*** Begin section ***

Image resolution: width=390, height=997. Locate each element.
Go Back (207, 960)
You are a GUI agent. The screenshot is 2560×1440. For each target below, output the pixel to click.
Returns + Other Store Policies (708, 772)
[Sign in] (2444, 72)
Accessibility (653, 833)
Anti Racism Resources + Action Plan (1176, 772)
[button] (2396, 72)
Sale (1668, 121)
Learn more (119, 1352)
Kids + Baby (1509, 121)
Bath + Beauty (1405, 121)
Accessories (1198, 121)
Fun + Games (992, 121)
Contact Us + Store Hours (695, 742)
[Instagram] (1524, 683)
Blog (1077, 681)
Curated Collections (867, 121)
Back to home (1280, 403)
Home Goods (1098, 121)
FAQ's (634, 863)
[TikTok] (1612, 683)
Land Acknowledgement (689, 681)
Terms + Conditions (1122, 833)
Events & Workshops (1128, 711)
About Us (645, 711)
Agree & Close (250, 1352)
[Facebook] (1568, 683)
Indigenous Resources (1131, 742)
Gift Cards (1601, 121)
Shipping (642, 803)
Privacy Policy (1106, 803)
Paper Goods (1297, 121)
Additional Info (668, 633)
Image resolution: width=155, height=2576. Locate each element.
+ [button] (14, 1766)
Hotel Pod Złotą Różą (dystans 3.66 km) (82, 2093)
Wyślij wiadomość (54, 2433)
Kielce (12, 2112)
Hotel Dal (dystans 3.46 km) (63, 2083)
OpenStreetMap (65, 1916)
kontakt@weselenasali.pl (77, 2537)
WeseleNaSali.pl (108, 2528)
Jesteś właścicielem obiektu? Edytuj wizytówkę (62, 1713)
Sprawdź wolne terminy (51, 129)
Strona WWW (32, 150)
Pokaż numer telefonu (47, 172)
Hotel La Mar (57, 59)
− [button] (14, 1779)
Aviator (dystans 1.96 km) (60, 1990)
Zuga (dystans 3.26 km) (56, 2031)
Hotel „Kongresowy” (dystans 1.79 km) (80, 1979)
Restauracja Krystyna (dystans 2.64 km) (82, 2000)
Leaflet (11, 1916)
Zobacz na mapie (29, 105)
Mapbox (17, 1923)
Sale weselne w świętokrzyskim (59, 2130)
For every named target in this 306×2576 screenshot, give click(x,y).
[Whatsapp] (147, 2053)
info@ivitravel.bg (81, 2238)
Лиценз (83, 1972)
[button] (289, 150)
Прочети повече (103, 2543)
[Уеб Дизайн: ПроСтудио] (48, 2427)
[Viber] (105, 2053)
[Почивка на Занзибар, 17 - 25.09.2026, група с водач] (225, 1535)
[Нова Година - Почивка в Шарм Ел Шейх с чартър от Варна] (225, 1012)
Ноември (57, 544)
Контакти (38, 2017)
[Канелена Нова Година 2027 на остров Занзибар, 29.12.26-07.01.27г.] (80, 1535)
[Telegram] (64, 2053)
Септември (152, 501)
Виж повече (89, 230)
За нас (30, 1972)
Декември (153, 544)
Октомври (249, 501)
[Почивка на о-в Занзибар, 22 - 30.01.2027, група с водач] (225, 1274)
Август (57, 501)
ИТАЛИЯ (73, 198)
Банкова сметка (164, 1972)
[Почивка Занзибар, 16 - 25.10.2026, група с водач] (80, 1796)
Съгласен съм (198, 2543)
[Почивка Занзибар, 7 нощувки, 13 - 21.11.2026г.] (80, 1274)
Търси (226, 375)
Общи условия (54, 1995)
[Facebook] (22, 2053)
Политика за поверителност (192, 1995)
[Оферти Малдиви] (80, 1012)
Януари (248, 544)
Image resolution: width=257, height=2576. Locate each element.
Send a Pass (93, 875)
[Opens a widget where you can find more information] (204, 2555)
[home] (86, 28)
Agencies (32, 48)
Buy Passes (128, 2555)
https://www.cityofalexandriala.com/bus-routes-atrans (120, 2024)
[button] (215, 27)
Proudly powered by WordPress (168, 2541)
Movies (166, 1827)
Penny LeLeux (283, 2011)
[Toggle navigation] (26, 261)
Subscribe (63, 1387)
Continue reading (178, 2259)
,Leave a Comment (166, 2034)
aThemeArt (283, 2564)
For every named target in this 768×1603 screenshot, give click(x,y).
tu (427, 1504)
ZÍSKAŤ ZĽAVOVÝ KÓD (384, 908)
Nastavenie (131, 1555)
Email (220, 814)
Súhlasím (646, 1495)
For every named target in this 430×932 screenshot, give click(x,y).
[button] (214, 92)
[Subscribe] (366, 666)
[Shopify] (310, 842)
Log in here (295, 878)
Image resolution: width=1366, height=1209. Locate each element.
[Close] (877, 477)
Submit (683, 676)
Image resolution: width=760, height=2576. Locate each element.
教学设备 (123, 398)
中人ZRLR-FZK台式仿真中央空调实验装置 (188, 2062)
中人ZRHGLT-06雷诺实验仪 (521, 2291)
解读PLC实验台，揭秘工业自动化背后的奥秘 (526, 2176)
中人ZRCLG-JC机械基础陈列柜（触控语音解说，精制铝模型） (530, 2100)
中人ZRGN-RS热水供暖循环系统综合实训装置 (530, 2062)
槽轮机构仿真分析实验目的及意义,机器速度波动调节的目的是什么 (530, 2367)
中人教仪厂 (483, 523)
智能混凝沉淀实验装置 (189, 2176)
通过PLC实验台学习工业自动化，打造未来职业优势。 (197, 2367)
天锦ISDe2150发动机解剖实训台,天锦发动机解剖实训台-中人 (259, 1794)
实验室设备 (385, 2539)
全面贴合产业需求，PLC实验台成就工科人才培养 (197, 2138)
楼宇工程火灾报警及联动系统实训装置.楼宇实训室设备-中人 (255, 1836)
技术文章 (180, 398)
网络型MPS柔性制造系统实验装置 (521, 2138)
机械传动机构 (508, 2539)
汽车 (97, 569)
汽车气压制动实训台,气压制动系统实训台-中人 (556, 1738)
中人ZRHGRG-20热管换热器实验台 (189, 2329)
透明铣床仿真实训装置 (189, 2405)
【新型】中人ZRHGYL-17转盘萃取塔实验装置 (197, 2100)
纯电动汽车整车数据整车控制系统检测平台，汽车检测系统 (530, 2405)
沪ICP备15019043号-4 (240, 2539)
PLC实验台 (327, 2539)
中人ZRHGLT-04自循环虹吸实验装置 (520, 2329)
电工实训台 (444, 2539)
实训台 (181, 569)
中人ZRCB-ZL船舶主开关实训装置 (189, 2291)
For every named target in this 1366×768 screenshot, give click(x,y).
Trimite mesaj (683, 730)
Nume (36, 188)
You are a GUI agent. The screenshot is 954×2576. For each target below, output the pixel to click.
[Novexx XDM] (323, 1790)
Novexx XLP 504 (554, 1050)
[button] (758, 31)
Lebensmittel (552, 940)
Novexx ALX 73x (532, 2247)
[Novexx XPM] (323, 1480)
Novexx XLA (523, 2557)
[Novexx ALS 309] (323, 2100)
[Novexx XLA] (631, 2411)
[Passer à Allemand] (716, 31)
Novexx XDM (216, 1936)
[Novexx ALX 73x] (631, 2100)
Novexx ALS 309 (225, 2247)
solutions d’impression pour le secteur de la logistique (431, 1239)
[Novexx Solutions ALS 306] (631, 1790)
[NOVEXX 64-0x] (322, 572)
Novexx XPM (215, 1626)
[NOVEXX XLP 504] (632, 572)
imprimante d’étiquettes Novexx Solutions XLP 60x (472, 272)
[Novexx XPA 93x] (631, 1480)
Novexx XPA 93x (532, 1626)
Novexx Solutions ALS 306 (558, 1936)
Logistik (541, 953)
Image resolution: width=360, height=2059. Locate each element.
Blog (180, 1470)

*** End section ***

Each record must be returned exactly as it is written.

Image resolution: width=390, height=997. Locate each element.
Go Back (207, 960)
You are a GUI agent. The screenshot is 2560×1440. For each target below, output the pixel to click.
Returns + Other Store Policies (708, 772)
[Sign in] (2444, 72)
Accessibility (653, 833)
Anti Racism Resources + Action Plan (1176, 772)
[button] (2396, 72)
Sale (1668, 121)
Learn more (119, 1352)
Kids + Baby (1509, 121)
Bath + Beauty (1405, 121)
Accessories (1198, 121)
Fun + Games (992, 121)
Contact Us + Store Hours (695, 742)
[Instagram] (1524, 683)
Blog (1077, 681)
Curated Collections (867, 121)
Back to home (1280, 403)
Home Goods (1098, 121)
FAQ's (634, 863)
[TikTok] (1612, 683)
Land Acknowledgement (689, 681)
Terms + Conditions (1122, 833)
Events & Workshops (1128, 711)
About Us (645, 711)
Agree & Close (250, 1352)
[Facebook] (1568, 683)
Indigenous Resources (1131, 742)
Gift Cards (1601, 121)
Shipping (642, 803)
Privacy Policy (1106, 803)
Paper Goods (1297, 121)
Additional Info (668, 633)
Image resolution: width=155, height=2576. Locate each element.
+ [button] (14, 1766)
Hotel Pod Złotą Różą (dystans 3.66 km) (82, 2093)
Wyślij wiadomość (54, 2433)
Kielce (12, 2112)
Hotel Dal (dystans 3.46 km) (63, 2083)
OpenStreetMap (65, 1916)
kontakt@weselenasali.pl (77, 2537)
WeseleNaSali.pl (108, 2528)
Jesteś właścicielem obiektu? Edytuj wizytówkę (62, 1713)
Sprawdź wolne terminy (51, 129)
Strona WWW (32, 150)
Pokaż numer telefonu (47, 172)
Hotel La Mar (57, 59)
− [button] (14, 1779)
Aviator (dystans 1.96 km) (60, 1990)
Zuga (dystans 3.26 km) (56, 2031)
Hotel „Kongresowy” (dystans 1.79 km) (80, 1979)
Restauracja Krystyna (dystans 2.64 km) (82, 2000)
Leaflet (11, 1916)
Zobacz na mapie (29, 105)
Mapbox (17, 1923)
Sale weselne w świętokrzyskim (59, 2130)
For every named target in this 306×2576 screenshot, give click(x,y).
[Whatsapp] (147, 2053)
info@ivitravel.bg (81, 2238)
Лиценз (83, 1972)
[button] (289, 150)
Прочети повече (103, 2543)
[Уеб Дизайн: ПроСтудио] (48, 2427)
[Viber] (105, 2053)
[Почивка на Занзибар, 17 - 25.09.2026, група с водач] (225, 1535)
[Нова Година - Почивка в Шарм Ел Шейх с чартър от Варна] (225, 1012)
Ноември (57, 544)
Контакти (38, 2017)
[Канелена Нова Година 2027 на остров Занзибар, 29.12.26-07.01.27г.] (80, 1535)
[Telegram] (64, 2053)
Септември (152, 501)
Виж повече (89, 230)
За нас (30, 1972)
Декември (153, 544)
Октомври (249, 501)
[Почивка на о-в Занзибар, 22 - 30.01.2027, група с водач] (225, 1274)
Август (57, 501)
ИТАЛИЯ (73, 198)
Банкова сметка (164, 1972)
[Почивка Занзибар, 16 - 25.10.2026, група с водач] (80, 1796)
Съгласен съм (198, 2543)
[Почивка Занзибар, 7 нощувки, 13 - 21.11.2026г.] (80, 1274)
Търси (226, 375)
Общи условия (54, 1995)
[Facebook] (22, 2053)
Политика за поверителност (192, 1995)
[Оферти Малдиви] (80, 1012)
Януари (248, 544)
Image resolution: width=257, height=2576. Locate each element.
Send a Pass (93, 875)
[Opens a widget where you can find more information] (204, 2555)
[home] (86, 28)
Agencies (32, 48)
Buy Passes (128, 2555)
https://www.cityofalexandriala.com/bus-routes-atrans (120, 2024)
[button] (215, 27)
Proudly powered by WordPress (168, 2541)
Movies (166, 1827)
Penny LeLeux (283, 2011)
[Toggle navigation] (26, 261)
Subscribe (63, 1387)
Continue reading (178, 2259)
,Leave a Comment (166, 2034)
aThemeArt (283, 2564)
For every named target in this 768×1603 screenshot, give click(x,y).
tu (427, 1504)
ZÍSKAŤ ZĽAVOVÝ KÓD (384, 908)
Nastavenie (131, 1555)
Email (220, 814)
Súhlasím (646, 1495)
For every named target in this 430×932 screenshot, give click(x,y).
[button] (214, 92)
[Subscribe] (366, 666)
[Shopify] (310, 842)
Log in here (295, 878)
Image resolution: width=1366, height=1209. Locate each element.
[Close] (877, 477)
Submit (683, 676)
Image resolution: width=760, height=2576. Locate each element.
教学设备 (123, 398)
中人ZRLR-FZK台式仿真中央空调实验装置 (188, 2062)
中人ZRHGLT-06雷诺实验仪 (521, 2291)
解读PLC实验台，揭秘工业自动化背后的奥秘 (526, 2176)
中人ZRCLG-JC机械基础陈列柜（触控语音解说，精制铝模型） (530, 2100)
中人ZRGN-RS热水供暖循环系统综合实训装置 (530, 2062)
槽轮机构仿真分析实验目的及意义,机器速度波动调节的目的是什么 (530, 2367)
中人教仪厂 (483, 523)
智能混凝沉淀实验装置 (189, 2176)
通过PLC实验台学习工业自动化，打造未来职业优势。 (197, 2367)
天锦ISDe2150发动机解剖实训台,天锦发动机解剖实训台-中人 (259, 1794)
实验室设备 (385, 2539)
全面贴合产业需求，PLC实验台成就工科人才培养 (197, 2138)
楼宇工程火灾报警及联动系统实训装置.楼宇实训室设备-中人 (255, 1836)
技术文章 (180, 398)
网络型MPS柔性制造系统实验装置 (521, 2138)
机械传动机构 (508, 2539)
汽车 (97, 569)
汽车气压制动实训台,气压制动系统实训台-中人 (556, 1738)
中人ZRHGRG-20热管换热器实验台 (189, 2329)
透明铣床仿真实训装置 (189, 2405)
【新型】中人ZRHGYL-17转盘萃取塔实验装置 (197, 2100)
纯电动汽车整车数据整车控制系统检测平台，汽车检测系统 (530, 2405)
沪ICP备15019043号-4 (240, 2539)
PLC实验台 (327, 2539)
中人ZRHGLT-04自循环虹吸实验装置 (520, 2329)
电工实训台 (444, 2539)
实训台 (181, 569)
中人ZRCB-ZL船舶主开关实训装置 (189, 2291)
For every named target in this 1366×768 screenshot, give click(x,y).
Trimite mesaj (683, 730)
Nume (36, 188)
You are a GUI agent. The screenshot is 954×2576. For each target below, output the pixel to click.
[Novexx XDM] (323, 1790)
Novexx XLP 504 (554, 1050)
[button] (758, 31)
Lebensmittel (552, 940)
Novexx ALX 73x (532, 2247)
[Novexx XPM] (323, 1480)
Novexx XLA (523, 2557)
[Novexx ALS 309] (323, 2100)
[Novexx XLA] (631, 2411)
[Passer à Allemand] (716, 31)
Novexx XDM (216, 1936)
[Novexx ALX 73x] (631, 2100)
Novexx ALS 309 (225, 2247)
solutions d’impression pour le secteur de la logistique (431, 1239)
[Novexx Solutions ALS 306] (631, 1790)
[NOVEXX 64-0x] (322, 572)
Novexx XPM (215, 1626)
[NOVEXX XLP 504] (632, 572)
imprimante d’étiquettes Novexx Solutions XLP 60x (472, 272)
[Novexx XPA 93x] (631, 1480)
Novexx XPA 93x (532, 1626)
Novexx Solutions ALS 306 (558, 1936)
Logistik (541, 953)
Image resolution: width=360, height=2059. Locate each element.
Blog (180, 1470)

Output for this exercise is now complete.